What is our primary use case?
We were using Apache Airflow for our orchestration needs. We used it for all the jobs that we had created in Databricks, Fivetran, or dbt. These were the three primary tools that we were using. There were a few others, but these were the three primary tools. So, Apache Airflow was for the job orchestration and connecting them to each other for building our entire data pipeline. We were also using Apache Airflow for dbt CI/CD purposes.
What is most valuable?
The most valuable feature is that it's the most popular data orchestration tool in the market right now. It connects to everything you need.
It's open-source. You have a lot of documentation and a lot of people helping out. It has large communities, so if you need something or you want to ask something, you can. Often, someone else would have already asked that question, and they would have already got the answer, and you can just look it up.
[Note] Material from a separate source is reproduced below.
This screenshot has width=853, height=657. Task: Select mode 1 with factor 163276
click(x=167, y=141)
Development on Apache Airflow is really fast, and it's easy to use with the newer updates. Everything is in Python, so it's not hard to understand. They also have a graphical view, so if you are not a programmer and you are just an administrator, you can easily track everything and see if everything is working or not. For notifications, it can connect with different messaging tools such as Slack and Teams, as well as with webhooks. It's very easy to use, and it has a lot of features that you would expect from any of the data orchestration tools.
What needs improvement?
Programmatically, it's very good, and it doesn't have any competitors, but you cannot develop anything in Airflow UI. You need to develop everything within the program. In the market, other tools have come up recently as competitors to Airflow, and they also give graphical programming options, whereas Airflow doesn't provide that feature currently. All the DAGs you want to build need to be coded in Python. It doesn't provide features for graphical programming. You cannot drag and drop something, build a pipeline out of that, or orchestrate that with a drag and drop. They have a graphical feature but only for administration purposes, not for development. They don't have a UI for development.
It doesn't support the Windows system. That's a big drawback because a lot of people are using Windows.
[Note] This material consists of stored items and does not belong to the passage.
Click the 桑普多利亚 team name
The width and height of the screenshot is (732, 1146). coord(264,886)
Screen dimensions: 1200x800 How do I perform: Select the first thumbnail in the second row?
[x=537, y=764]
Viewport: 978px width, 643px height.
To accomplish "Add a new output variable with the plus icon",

For how long have I used the solution?
I used Apache Airflow on my previous project. We had planned to use it in our current project, but due to time issues, we were not able to deploy it. In my previous project, I used it for around eight or nine months.
What do I think about the stability of the solution?
It's a very stable product.
What do I think about the scalability of the solution?
It's highly scalable. You can scale it as much as you want. It depends on the size, and you need to scale up your instance. We had over 3,000 DAGs in our previous project, and we didn't face any issue with even 8 GB memory in our EC2 instance. If you have a lot of DAGs, you might need to scale up, but it's quite lightweight, so you don't need to worry much about that.
How are customer service and support?
It's open source. It was my first project, and I had a few doubts, but everything I needed was available on the internet, so I never had to contact their support. I might have been able to post my questions on their GitHub, but I didn't need that. Airflow has a very large community, so any questions you ask get answered there.
How was the initial setup?
Its setup wasn't done by us. It was done by the Astronomer team on Azure Community Services. So, it was deployed and set up on Azure Community Service. Everything was taken care of by the Astronomer team.
What about the implementation team?
Apache Airflow has two large and popular distributors. There might be others, but the two popular ones are Bitnami and Astronomer. For us, everything was set up by Astronomer.
What's my experience with pricing, setup cost, and licensing?
It's open source. You can install it locally on your own system. If you are deploying it in the production system, you normally deploy it on some cloud, such as EC2 service, which would have some cost. If you are setting up a Docker container or something for Apache Airflow yourself, which is quite easy, you can do pretty much everything online. I have set it up on my local system, and It doesn't take a long time. You can do customization for your project such as selecting different repository databases or selecting different cellular or web services, which is good.
If you are going with a service provider such as Astronomer or Bitnami, they will charge you because they are a distributor of Airflow. They have some of their own features and their own support. They will charge you if you are going with them.
What other advice do I have?
If you are on a Mac or Linux system, it's very easy to install. You can just go to the Apache website to install it, and you can start working, but Apache Airflow doesn't support Windows Exe installation, so if you have some knowledge of Docker containers for WSL, it'll be useful.
Other than that, Astronomer has an instructor called Marc Lamberti who is very popular in the Airflow community. He has YouTube videos. In five minutes, he can teach you how to set up Airflow or what DAGs are. He has five or six videos, and he gets into the details with his videos. So, if you have no idea about Apache Airflow and you don't want to go through all the documentation, you can start with those videos, but if you have a Mac or Linux system, you can directly install it on your system.
I'd rate it a seven out of ten because it doesn't support Windows, and it doesn't support graphical designing, so we cannot create DAGs in the UI. We can administer and look at DAGs through the UI, but we cannot create DAGs through the UI. Other orchestration tools that are available in the market provide that feature.
Which deployment model are you using for this solution?
Public Cloud
If public cloud, private cloud, or hybrid cloud, which cloud provider do you use?
Microsoft Azure
Disclosure: I am a real user, and this review is based on my own experience and opinions.